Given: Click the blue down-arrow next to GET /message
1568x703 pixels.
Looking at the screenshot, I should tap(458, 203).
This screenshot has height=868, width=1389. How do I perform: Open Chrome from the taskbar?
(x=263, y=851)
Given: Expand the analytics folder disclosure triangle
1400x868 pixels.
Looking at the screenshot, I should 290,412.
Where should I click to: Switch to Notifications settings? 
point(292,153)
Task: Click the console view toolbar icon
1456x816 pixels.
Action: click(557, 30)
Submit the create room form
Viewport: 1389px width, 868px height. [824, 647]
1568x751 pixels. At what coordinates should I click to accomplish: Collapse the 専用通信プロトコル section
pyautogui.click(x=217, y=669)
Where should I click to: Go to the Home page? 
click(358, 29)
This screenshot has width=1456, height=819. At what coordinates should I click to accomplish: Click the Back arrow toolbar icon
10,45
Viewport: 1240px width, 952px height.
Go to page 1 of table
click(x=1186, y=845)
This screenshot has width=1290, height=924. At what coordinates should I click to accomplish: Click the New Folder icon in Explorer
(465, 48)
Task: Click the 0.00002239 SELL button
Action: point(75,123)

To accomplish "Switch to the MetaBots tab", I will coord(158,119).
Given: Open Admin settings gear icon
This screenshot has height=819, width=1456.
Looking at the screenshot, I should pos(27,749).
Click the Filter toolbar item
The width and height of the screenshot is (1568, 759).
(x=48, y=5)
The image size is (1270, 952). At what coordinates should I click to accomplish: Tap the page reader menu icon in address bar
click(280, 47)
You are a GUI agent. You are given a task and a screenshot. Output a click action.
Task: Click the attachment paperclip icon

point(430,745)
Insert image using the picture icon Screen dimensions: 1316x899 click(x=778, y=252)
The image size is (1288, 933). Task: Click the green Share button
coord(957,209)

━━━

**WHAT YOU HAVE TO DO**.
Copy task. Give back the whole listing exactly as written.

**OUTPUT OF THE TASK**.
Given: Click the blue down-arrow next to GET /message
1568x703 pixels.
Looking at the screenshot, I should tap(458, 203).
This screenshot has height=868, width=1389. How do I perform: Open Chrome from the taskbar?
(x=263, y=851)
Given: Expand the analytics folder disclosure triangle
1400x868 pixels.
Looking at the screenshot, I should 290,412.
Where should I click to: Switch to Notifications settings? 
point(292,153)
Task: Click the console view toolbar icon
1456x816 pixels.
Action: click(557, 30)
Submit the create room form
Viewport: 1389px width, 868px height. [824, 647]
1568x751 pixels. At what coordinates should I click to accomplish: Collapse the 専用通信プロトコル section
pyautogui.click(x=217, y=669)
Where should I click to: Go to the Home page? 
click(358, 29)
This screenshot has width=1456, height=819. At what coordinates should I click to accomplish: Click the Back arrow toolbar icon
10,45
Viewport: 1240px width, 952px height.
Go to page 1 of table
click(x=1186, y=845)
This screenshot has width=1290, height=924. At what coordinates should I click to accomplish: Click the New Folder icon in Explorer
(465, 48)
Task: Click the 0.00002239 SELL button
Action: point(75,123)

To accomplish "Switch to the MetaBots tab", I will coord(158,119).
Given: Open Admin settings gear icon
This screenshot has height=819, width=1456.
Looking at the screenshot, I should pos(27,749).
Click the Filter toolbar item
The width and height of the screenshot is (1568, 759).
(x=48, y=5)
The image size is (1270, 952). At what coordinates should I click to accomplish: Tap the page reader menu icon in address bar
click(280, 47)
You are a GUI agent. You are given a task and a screenshot. Output a click action.
Task: Click the attachment paperclip icon

point(430,745)
Insert image using the picture icon Screen dimensions: 1316x899 click(x=778, y=252)
The image size is (1288, 933). Task: Click the green Share button
coord(957,209)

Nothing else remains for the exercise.